Salary, 2015; Sharifi-Moghaddam, 1995; Breaking News, Sep. 2019). The present research aimed to investigate the concerns of Iranian nurses about inter- professional collaboration, and the purpose of this correlational mediation study was to explore the effect of workplace discrimination on job stress and depression among the nurses in Iran, and to find out whether job stress mediates the relationship between workplace discrimination and depression among nurses in Iran.

The present study showed the nature of workplace discrimination and emphasised nursing professional staff’s interpretation of their organisational setting in relation to their own well-being.

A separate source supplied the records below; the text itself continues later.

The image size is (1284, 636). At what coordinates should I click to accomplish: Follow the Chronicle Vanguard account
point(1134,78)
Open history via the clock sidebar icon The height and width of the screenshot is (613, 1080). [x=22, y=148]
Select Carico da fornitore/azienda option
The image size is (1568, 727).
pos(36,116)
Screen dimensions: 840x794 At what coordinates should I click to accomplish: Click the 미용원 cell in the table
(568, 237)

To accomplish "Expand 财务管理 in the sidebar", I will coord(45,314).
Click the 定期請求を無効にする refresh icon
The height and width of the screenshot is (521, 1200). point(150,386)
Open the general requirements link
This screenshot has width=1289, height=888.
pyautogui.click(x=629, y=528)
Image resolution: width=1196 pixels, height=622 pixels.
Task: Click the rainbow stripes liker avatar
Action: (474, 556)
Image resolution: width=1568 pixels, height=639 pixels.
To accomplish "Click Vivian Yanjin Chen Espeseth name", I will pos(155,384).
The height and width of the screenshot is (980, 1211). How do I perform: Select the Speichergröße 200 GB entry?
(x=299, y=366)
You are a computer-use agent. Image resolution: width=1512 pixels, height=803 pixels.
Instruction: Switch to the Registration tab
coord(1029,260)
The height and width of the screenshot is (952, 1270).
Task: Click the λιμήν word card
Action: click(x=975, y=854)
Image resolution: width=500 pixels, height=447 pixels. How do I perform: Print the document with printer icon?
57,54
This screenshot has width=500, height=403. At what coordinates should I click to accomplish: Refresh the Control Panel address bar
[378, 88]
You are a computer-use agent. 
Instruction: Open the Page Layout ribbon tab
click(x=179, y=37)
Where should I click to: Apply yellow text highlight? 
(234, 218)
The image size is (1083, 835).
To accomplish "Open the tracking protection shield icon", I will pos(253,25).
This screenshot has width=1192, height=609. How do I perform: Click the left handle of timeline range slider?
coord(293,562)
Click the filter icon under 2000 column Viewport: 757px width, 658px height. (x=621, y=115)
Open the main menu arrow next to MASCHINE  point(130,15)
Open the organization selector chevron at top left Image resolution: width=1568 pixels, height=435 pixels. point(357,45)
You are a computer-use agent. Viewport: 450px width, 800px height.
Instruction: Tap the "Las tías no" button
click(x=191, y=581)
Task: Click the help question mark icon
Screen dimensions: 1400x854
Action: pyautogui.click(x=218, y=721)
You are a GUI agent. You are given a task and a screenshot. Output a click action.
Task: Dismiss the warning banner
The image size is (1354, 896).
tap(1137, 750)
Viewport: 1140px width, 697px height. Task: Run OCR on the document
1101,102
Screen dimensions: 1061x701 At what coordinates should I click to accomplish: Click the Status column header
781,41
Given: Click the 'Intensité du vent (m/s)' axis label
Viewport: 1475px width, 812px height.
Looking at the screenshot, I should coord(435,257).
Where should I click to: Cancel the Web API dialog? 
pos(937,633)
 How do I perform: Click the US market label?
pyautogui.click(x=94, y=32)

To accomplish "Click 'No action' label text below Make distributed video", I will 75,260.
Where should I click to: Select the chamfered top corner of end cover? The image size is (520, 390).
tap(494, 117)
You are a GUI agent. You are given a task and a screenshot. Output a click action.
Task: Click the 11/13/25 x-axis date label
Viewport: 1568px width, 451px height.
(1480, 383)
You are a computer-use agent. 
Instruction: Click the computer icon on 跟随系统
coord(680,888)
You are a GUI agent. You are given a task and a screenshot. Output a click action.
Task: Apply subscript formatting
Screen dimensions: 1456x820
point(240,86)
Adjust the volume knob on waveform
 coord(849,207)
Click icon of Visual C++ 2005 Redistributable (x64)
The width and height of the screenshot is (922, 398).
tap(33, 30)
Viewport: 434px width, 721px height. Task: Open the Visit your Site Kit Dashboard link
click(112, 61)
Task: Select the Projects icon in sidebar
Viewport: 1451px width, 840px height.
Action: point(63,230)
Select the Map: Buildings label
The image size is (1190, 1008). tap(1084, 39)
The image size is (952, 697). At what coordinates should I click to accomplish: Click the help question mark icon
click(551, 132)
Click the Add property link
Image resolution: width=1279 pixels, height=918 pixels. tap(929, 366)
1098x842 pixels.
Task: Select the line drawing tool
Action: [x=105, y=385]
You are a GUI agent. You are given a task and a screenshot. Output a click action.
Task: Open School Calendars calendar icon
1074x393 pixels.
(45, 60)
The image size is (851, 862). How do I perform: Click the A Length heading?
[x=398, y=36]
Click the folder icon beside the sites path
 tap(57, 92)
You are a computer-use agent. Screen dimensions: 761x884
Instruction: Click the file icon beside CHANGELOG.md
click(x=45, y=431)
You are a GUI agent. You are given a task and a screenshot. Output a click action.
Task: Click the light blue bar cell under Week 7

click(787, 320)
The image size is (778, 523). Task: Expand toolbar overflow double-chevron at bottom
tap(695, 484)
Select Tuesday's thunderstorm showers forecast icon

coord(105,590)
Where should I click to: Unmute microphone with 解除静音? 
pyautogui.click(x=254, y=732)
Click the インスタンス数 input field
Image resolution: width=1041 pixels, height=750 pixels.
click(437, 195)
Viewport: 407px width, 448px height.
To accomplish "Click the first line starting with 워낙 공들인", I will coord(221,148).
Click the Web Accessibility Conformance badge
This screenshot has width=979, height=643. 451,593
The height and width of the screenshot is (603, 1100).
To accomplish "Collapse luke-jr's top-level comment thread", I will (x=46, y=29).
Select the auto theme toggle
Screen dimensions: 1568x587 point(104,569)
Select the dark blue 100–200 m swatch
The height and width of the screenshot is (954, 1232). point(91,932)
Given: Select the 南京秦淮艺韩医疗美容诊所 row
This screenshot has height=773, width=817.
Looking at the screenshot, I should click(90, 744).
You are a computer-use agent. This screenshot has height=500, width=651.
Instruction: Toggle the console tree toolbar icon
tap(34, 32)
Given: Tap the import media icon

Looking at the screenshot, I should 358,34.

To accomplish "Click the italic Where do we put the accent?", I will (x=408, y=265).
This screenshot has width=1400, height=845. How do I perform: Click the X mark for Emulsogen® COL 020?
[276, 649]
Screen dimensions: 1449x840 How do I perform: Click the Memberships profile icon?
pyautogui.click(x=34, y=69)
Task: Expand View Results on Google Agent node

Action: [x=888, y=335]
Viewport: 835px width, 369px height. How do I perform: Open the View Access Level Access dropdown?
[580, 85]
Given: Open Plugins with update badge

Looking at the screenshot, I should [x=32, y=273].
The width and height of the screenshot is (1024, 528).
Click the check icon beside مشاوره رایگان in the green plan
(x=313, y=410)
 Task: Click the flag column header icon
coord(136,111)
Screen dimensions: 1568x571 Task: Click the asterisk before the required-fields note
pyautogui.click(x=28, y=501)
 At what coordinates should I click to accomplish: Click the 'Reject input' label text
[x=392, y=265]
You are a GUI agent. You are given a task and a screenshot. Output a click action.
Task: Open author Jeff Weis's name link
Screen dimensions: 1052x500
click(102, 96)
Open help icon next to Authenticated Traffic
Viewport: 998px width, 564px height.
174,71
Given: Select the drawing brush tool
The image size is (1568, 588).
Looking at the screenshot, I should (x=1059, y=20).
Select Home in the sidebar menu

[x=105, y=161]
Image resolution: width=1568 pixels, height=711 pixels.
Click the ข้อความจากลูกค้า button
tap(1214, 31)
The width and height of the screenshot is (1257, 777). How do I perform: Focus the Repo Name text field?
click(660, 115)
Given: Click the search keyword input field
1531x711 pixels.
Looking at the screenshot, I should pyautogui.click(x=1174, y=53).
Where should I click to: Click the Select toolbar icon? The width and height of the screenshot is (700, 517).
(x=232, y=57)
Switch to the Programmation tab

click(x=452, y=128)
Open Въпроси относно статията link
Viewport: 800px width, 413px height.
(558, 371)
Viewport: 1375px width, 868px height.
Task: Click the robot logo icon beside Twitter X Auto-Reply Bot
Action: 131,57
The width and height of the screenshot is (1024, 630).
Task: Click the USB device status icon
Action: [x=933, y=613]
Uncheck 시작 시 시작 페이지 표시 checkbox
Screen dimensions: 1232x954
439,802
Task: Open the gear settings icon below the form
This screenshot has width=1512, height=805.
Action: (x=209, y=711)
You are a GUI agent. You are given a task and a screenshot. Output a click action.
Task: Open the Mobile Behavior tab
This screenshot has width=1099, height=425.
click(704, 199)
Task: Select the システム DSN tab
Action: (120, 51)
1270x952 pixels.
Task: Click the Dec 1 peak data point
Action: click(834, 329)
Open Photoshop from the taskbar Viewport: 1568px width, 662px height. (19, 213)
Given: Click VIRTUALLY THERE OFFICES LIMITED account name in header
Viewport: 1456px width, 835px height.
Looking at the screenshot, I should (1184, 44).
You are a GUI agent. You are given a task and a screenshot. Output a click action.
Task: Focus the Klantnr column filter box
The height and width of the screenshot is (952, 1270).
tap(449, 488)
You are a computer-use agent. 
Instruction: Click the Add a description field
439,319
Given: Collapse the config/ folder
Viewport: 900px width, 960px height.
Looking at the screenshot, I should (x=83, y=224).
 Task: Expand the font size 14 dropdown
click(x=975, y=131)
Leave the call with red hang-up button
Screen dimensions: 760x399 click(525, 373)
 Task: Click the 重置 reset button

The findings of this study are underpinned by the resource-based view (RBV) theory that provides a greater focus on nurses as the strategic human capital in the hospitals and suggests the capitalisation of these professional employees as knowledge assets of the hospitals (Barney, 2001). This study suggests that nurses need equity and psychological and emotional support to be provided for them.

In turn, hospitals can benefit from happy and healthy professionals that are effectively committed and engaged with their job as supported by RBV theory. Considering the fact that discrimination and a severe class divide are more annoying and painful than poverty (Grusky & Szelenyi, 2018; Adams, 1965; Al-Zawahreh & Al-Madi, 20120; Cohen, 2019), a salary increase is not always recommended as a solution for dissatisfaction with a root of discrimination and may only lead to na increase in the costs of production or service and therefore to a rise in prices (Necșulescu & Șerbănescu, 2013).

Increasing the salary of nurses, on the other hand, may again result in salary discrimination (Holmes, 2011). Instead, changing the organizational culture and the perspective of doctors to nursing professionals from vertical to horizontal through facilitating the work of nurses in managerial and decision-making positions is recommended. Meanwhile, an effective monitoring system for the prevention of using resources for personal gain and implementing a tiered tax arrangement can also be quite effective in reducing income gaps (García‐Sánchez, 2020; Fremstad & Paul, 2019).

Since trends associated with healthcare system reform may become evident only over time, a comprehensive Difference-In-Differences (DID) and Strengths, Weaknesses, Opportunities, and Threats (SWOT) analyses are strongly recommended to evaluate its broader effects on healthcare delivery, efficiency, equity, and effectiveness (Xu et al., 2018).